## GOAL A:
In the entries, copy out unchanged the part that opens with the line containing "Given: Collapse the" and closes with the line containing "will [x=23, y=950].".

Consuming information means consequently lower perception and improper perception of information. This improper reading could lead to consuming of incorrect information. Note the famous mistakes in describing history such as the legend about founders of the city of Rome, Romulus and Remus. They weren't suckled by real animal wolves "lupa". "Lupa" was at that time nickname for a prostitute. A bordello was called "lupanar". And the stepmother of these two founders of Rome made very good money in the bordello, they say, that she was able to buy to her stepsons enough land to establish the eternal city. Regardless of these fact completely false legend about wolf-mother is still good selling story.

## GOAL B:
Answer these questions from the passage on the founding legend of Rome:
(i) What was "lupa" a nickname for at that time?
(ii) What was a bordello called?
(iii) What was the stepmother able to buy for her stepsons?

[Word and element pointing entries]
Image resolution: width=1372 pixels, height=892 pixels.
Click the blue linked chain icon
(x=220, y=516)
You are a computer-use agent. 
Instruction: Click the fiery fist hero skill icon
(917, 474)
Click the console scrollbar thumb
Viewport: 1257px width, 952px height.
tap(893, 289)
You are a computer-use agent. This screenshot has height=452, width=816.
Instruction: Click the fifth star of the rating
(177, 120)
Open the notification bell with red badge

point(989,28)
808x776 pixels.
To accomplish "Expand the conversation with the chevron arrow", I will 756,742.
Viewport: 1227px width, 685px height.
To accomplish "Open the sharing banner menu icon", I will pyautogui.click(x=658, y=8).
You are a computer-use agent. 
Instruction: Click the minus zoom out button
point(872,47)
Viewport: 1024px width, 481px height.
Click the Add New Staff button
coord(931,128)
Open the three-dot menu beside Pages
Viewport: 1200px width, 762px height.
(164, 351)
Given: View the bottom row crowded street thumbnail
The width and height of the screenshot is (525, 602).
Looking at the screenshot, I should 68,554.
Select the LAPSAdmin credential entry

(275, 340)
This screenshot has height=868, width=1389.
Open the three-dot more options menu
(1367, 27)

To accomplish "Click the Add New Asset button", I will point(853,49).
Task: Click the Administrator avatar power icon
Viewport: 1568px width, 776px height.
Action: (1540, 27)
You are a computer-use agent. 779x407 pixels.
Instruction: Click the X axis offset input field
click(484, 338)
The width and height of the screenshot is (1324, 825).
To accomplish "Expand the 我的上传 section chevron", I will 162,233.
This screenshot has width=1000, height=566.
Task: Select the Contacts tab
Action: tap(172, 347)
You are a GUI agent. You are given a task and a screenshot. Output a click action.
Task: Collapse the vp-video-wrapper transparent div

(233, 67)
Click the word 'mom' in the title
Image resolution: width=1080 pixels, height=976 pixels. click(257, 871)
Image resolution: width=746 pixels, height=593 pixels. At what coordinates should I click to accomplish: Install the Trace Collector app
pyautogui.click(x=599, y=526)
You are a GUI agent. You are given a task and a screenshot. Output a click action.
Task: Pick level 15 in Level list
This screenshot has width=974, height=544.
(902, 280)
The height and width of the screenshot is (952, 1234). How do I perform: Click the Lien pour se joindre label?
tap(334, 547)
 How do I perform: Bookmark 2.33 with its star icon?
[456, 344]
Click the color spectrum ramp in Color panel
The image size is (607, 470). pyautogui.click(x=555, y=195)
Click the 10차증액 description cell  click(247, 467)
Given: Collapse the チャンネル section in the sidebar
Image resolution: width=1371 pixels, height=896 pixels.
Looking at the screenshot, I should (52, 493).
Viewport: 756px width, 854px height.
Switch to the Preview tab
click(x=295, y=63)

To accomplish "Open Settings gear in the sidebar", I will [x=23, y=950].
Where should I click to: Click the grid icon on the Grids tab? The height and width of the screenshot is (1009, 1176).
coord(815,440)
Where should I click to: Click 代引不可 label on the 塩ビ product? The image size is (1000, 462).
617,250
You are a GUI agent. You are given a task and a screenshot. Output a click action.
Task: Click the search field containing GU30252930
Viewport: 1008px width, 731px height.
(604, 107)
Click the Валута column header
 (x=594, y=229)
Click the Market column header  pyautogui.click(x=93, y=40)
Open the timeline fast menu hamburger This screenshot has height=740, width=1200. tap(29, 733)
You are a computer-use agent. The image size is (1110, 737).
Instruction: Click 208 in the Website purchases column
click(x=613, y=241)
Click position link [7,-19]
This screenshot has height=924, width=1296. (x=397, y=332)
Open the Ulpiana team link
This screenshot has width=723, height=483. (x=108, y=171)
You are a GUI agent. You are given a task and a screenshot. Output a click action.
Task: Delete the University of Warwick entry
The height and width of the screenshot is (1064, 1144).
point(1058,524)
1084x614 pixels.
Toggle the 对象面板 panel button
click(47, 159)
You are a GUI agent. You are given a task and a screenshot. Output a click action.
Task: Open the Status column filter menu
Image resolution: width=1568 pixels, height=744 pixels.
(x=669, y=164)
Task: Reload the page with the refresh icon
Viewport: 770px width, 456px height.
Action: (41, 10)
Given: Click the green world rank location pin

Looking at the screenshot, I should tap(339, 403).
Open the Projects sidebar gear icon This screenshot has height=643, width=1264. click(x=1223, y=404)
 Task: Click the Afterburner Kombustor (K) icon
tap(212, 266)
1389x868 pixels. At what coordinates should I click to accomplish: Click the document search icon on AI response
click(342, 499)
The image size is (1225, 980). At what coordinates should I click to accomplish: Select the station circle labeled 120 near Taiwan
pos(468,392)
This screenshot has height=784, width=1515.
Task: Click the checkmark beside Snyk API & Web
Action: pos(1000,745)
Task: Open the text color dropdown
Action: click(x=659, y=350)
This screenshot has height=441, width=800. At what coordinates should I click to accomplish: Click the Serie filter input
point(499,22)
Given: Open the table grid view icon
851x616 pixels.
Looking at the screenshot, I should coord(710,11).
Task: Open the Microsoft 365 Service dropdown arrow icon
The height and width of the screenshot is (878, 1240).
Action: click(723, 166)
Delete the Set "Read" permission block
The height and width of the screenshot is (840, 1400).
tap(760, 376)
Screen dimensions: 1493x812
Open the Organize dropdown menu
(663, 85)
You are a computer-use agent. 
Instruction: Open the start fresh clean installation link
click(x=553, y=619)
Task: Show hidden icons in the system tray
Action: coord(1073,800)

## COMPLETE OUTPUT A:
Given: Collapse the チャンネル section in the sidebar
Image resolution: width=1371 pixels, height=896 pixels.
Looking at the screenshot, I should (52, 493).
Viewport: 756px width, 854px height.
Switch to the Preview tab
click(x=295, y=63)

To accomplish "Open Settings gear in the sidebar", I will [x=23, y=950].

## COMPLETE OUTPUT B:
(i) A prostitute.
(ii) "Lupanar."
(iii) Enough land to establish the eternal city.